Our experiments also show the limitations of using only a lexicon for normalization. Firstly, the current version of MedLexSp would need to include more term variants and concepts. 39% of other entities were only normalized during the manual evaluation. Secondly, although the lexicon would need to be updated, the text genre and register make it difficult to normalize all entities automatically. Some reasons are the intrinsic variability of medical jargon, which varies even across hospitals, or semantic ambiguities such as polysemy. Combining a lexicon with complementary methods that model the linguistic context would achieve higher scores (e.g. word sense disambiguation or BERT-based normalization). Additionally, 7.4% of the entities presented disagreement in the normalization, with the most critical errors in the unsuitable codes assigned to the entities Finding and Disease. Despite the limitations, semi-automatic normalization using MedLexSp speeds up the task, avoiding the need to normalize manually from scratch and accelerating the mapping process of medical entities to concepts.

Having expert medical staff is critical in this type of study but costly. One point to highlight from our study is that fourth-year medical students performed the manual review of the normalization and were constantly supported by a project manager. They were well-trained in both corpus annotation and entity normalization and were already familiar with specific mentions and concepts of use in daily clinical practice. Follow-up through inter-coder agreement allowed us to control for possible inconsistencies.

One of the potential limitations of our study is that we only used a lexicon-based normalization method and did not analyze the performance of modern methods. The low agreement in the Finding entity can be seen as another limitation of our work. However, it is not surprising since it was previously reported as a problematic entity to annotate during corpus construction (Báez et al., 2022). Another limitation is that because the variety of concepts in UMLS in English is much wider than in Spanish (6:1 ratio), 1409 mentions were mapped to CUIs whose concepts appear only in English. Of these mentions, 575 corresponded to Disease, and 490 to Finding. The entities that can be normalized with multiple codes should be studied in depth in future work.

6 Conclusions

This paper presented a sub-corpus of the CWLC (a corpus developed for medical entity recognition in Spanish), consisting of 2000 medical referrals with 15681 entities, of which 14,240 were manually mapped to the UMLS CUIs. This corpus adds to the growing body of resources for NER and entity normalization tasks in Spanish that seek to contribute to improving healthcare outcomes.

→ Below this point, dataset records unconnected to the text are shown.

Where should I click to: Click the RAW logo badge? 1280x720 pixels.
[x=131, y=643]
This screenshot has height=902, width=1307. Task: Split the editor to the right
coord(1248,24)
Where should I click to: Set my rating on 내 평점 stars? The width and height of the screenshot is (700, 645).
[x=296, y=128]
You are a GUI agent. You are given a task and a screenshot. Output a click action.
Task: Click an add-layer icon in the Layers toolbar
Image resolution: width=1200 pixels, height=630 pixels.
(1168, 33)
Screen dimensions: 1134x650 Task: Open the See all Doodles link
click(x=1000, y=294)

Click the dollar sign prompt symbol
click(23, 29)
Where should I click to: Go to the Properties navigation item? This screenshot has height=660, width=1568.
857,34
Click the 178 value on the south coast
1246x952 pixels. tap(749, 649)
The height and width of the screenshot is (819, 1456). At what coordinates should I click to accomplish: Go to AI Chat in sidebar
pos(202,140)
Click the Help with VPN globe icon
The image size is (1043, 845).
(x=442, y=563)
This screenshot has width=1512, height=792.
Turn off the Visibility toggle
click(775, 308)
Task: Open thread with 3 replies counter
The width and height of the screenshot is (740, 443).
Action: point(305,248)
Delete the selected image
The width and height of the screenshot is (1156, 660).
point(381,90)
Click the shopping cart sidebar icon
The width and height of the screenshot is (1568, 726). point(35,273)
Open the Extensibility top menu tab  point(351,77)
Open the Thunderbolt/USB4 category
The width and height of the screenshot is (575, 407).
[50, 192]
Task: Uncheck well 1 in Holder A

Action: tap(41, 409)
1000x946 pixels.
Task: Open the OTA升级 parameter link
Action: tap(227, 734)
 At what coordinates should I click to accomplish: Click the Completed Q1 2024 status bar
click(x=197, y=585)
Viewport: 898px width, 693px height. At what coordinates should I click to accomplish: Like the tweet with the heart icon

The error analysis is another important contribution of this paper since it shows the performance of the MedLexSp lexicon for normalizing medical entities to UMLS terminology and some of its critical points for improvement; for example, it is important to expand the MedLexSp lexicon. In the same direction, the linguistic analysis offers insight into the sources of lexical variety in the Spanish clinical environment. Enriching dictionaries and lexicons with new terms and resources is fundamental to the functioning of modern entity normalization methods, with information retrieval-based architectures and state-of-the-art neural models such as SapBERT.

Indeed, future work may focus on using the sub-corpus of the CWLC to test state-of-the-art methods for medical entity normalization in Spanish, such as cross-lingual SapBERT (Liu et al., 2021) and ClinLinker (Gallego et al., 2024), which are based on the SapBERT model.